Follow the steps given below to enable Directory Service Objects auditing:

Go to Start Menu -> Administrative Tools.

Open “Group Policy Management Console”.

Go to Forest -> Domains -> Domain Controllers.

Next, right-click on the “Default Domain Controllers Policy”. From the context menu, click on “Edit” to open the “Group Policy Management Editor” window.

Go to “Computer Configuration” -> “Policies” -> “Windows Settings” -> “Security Settings” -> “Advanced Audit Policy Configuration” -> “Audit Policies” in the editor window.

In the “Audit Policies”, click on “DS Access”. The following policies will be displayed:

1. Audit Directory Service Access

2. Audit Directory Service Changes

3. Audit Directory Service Replication

4. Audit Detailed Directory Service Replication

Double-click on each of these policies and enable both “Success” and “Failure” auditing as shown in the figure below.

Step 2: Configure AD auditing through ADSI Edit

Follow the steps given below to allow Active Directory auditing through ADSI edit:

Open "ADSI Edit" window.

Right-click the root “ADSI Edit” on the left pane and select “Connect to” option from the context menu. Connect to the current domain controller (DC), which appears with “Default Naming Context”.

Click “OK” to connect.

In the left panel, a tree will appear. Double click on the node of “Default naming Context” and go to “DC=www,DC=domain,DC=com” -> “CN=System” -> “CN=Policies”.

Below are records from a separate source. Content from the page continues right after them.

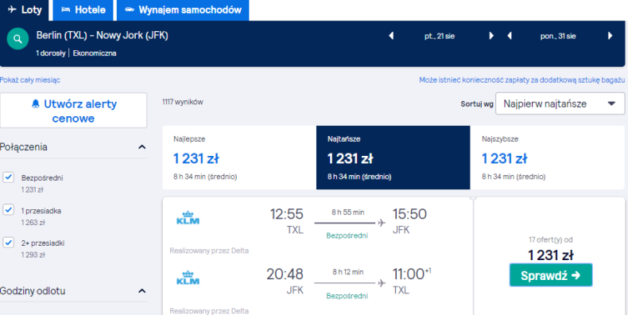Image resolution: width=628 pixels, height=315 pixels.
Task: Click the bell icon for price alerts
Action: pyautogui.click(x=36, y=104)
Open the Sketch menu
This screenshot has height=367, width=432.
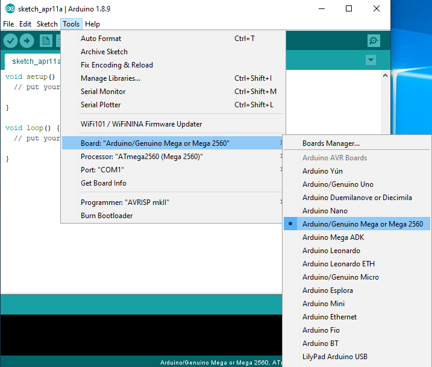pos(47,24)
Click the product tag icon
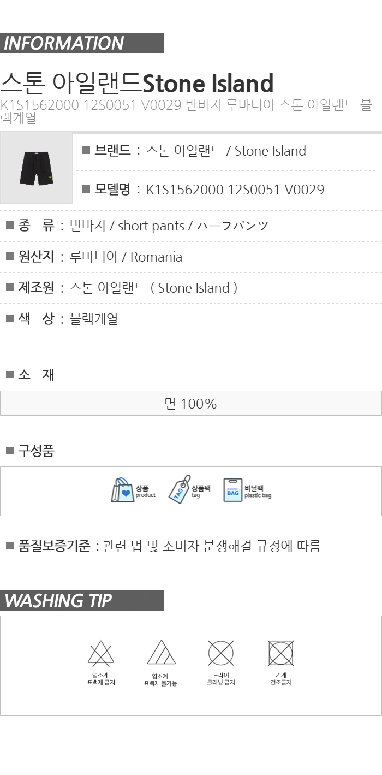The width and height of the screenshot is (382, 775). 179,489
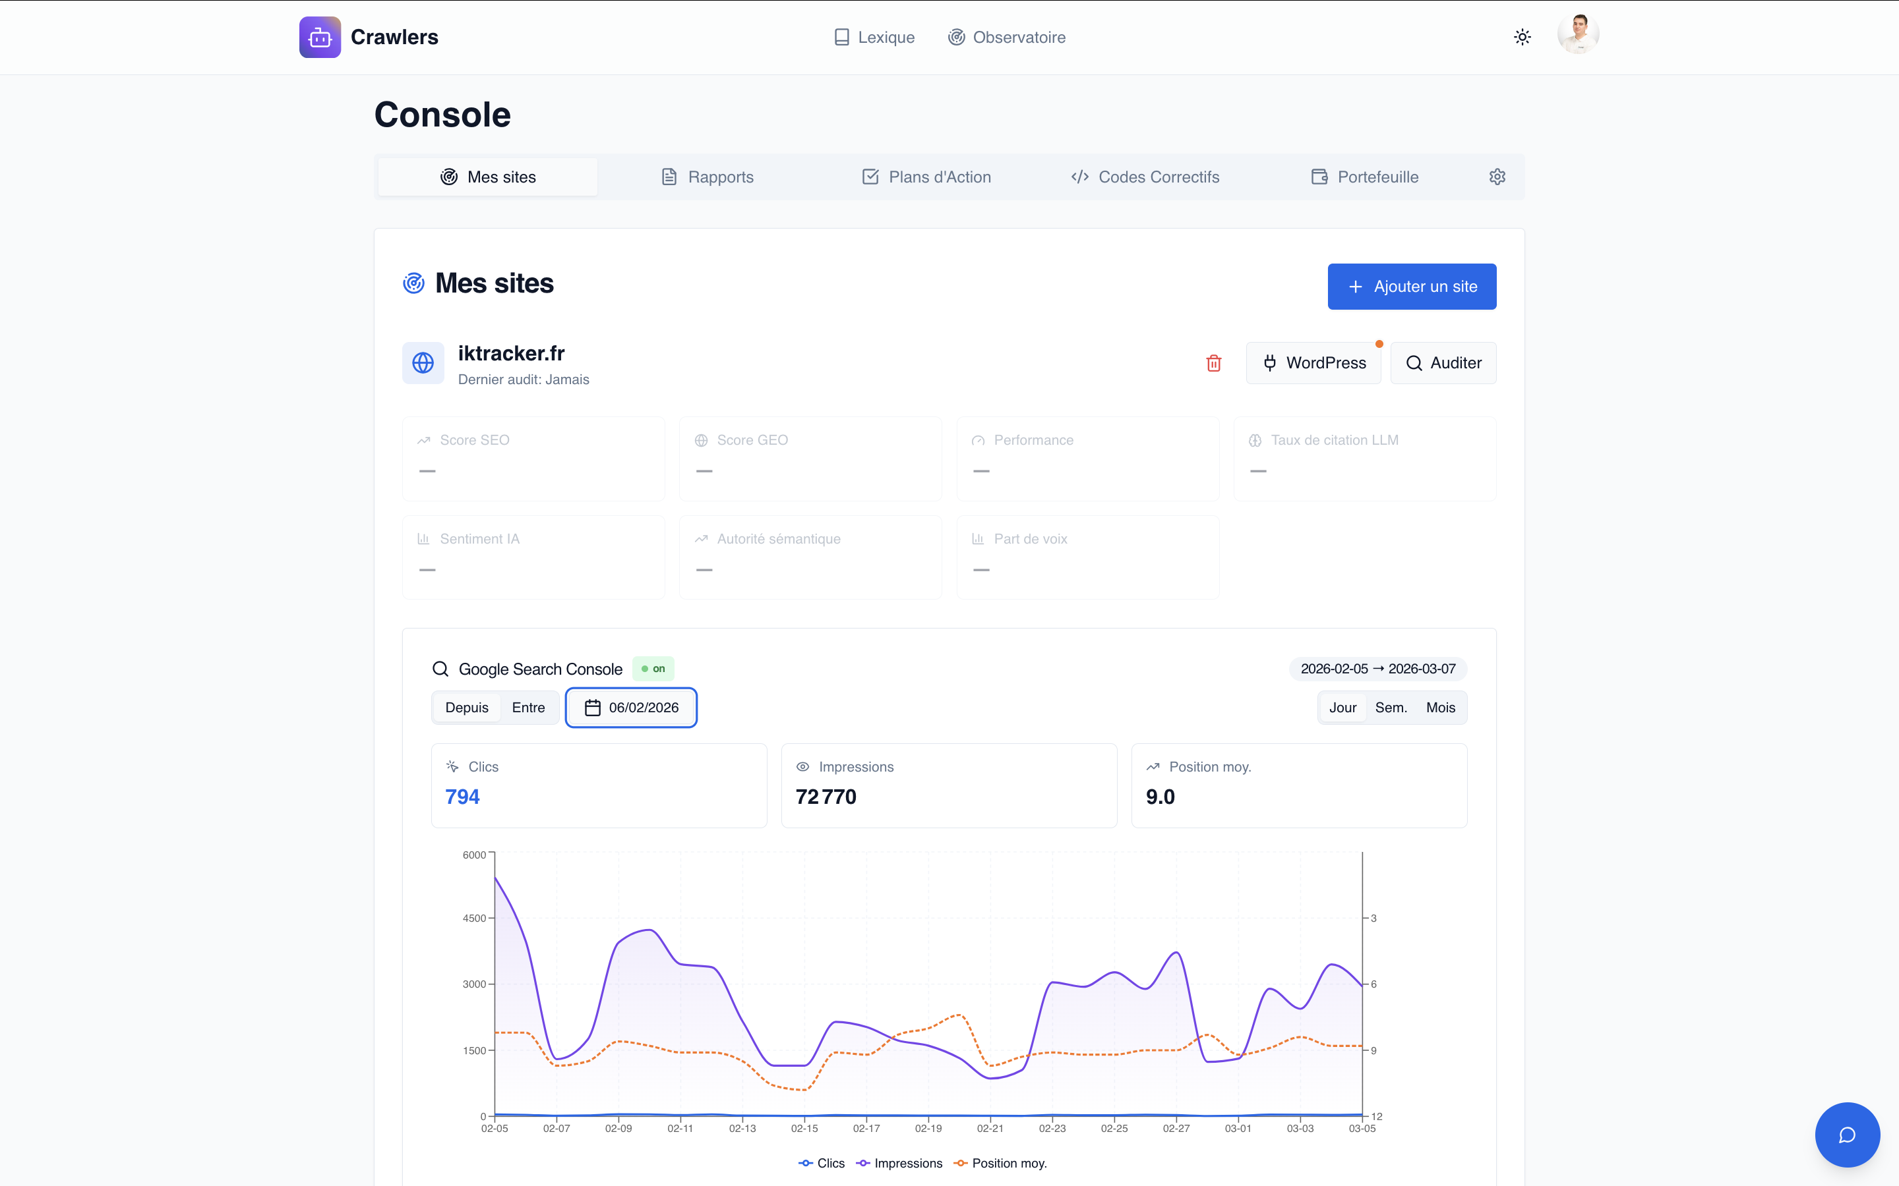
Task: Delete iktracker.fr using the trash icon
Action: click(1213, 362)
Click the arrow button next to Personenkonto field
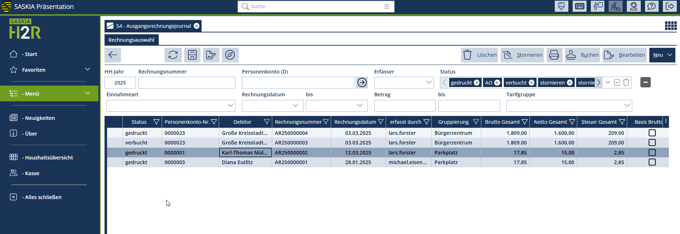This screenshot has height=234, width=680. coord(362,83)
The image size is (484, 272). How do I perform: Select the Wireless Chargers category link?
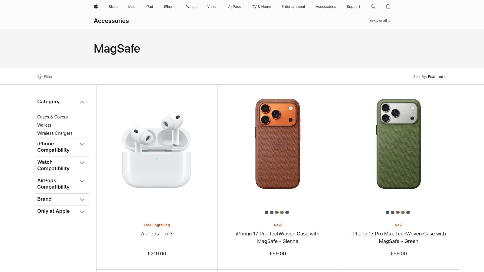[x=55, y=133]
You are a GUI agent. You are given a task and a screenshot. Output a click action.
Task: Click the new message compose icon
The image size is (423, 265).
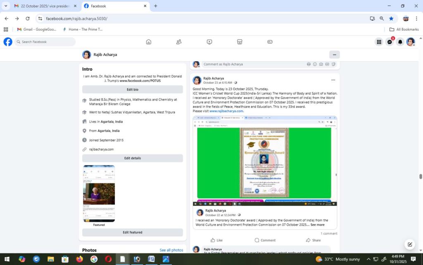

Right click on the “CN=Policies” and navigate to "Properties".

Go to “Security” tab and click on “Advanced” button to access its Advanced Security Settings.

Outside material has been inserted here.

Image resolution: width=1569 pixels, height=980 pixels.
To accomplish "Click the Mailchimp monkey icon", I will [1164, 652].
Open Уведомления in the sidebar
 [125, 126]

Navigate to “Auditing” tab in the Advanced Security Settings.

Add the user for whom the auditing has to be enabled. The following window appears.

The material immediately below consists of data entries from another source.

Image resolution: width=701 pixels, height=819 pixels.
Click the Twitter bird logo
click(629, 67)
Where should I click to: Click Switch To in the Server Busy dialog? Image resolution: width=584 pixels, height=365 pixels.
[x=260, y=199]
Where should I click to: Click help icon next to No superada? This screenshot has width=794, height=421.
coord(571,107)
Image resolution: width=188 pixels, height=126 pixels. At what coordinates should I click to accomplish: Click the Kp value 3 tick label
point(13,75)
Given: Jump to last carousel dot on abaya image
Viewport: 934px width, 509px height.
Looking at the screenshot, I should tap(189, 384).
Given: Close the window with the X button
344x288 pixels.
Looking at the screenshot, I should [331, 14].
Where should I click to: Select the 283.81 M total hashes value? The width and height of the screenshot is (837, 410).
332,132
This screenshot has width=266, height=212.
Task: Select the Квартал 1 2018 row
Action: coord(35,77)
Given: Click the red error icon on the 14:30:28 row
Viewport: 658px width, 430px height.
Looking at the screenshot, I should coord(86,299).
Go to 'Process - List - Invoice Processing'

Enter the name of the user for which you want to enable the auditing. To audit all the users' changes, type “Everyone”.

Click “Check Names” to confirm the username.

Click on “OK” to add the user. “Auditing Entry for Policies” dialog box appears.

Choose the entries for which the user’s action will be audited. Select “Full Control” for auditing both “successful” and “failed” events.

Select the “Apply these auditing entries to objects and/or containers within this container only” checkbox to apply the changes to the child objects as well.

Click on “OK” to apply these auditing entries. “Auditing” tab of Advanced Security Settings will appear. Click “Apply” and “OK” to apply the auditing settings.

Step 3: Viewing events

In “Event Viewer” window, click “Windows Logs” and choose “Security” logs.

Click “Filter current log” under “Action” in the right panel.

Search for Event ID 5136 that shows permission changes in Active Directory.

Double-click any specific event to view its “Event Properties”.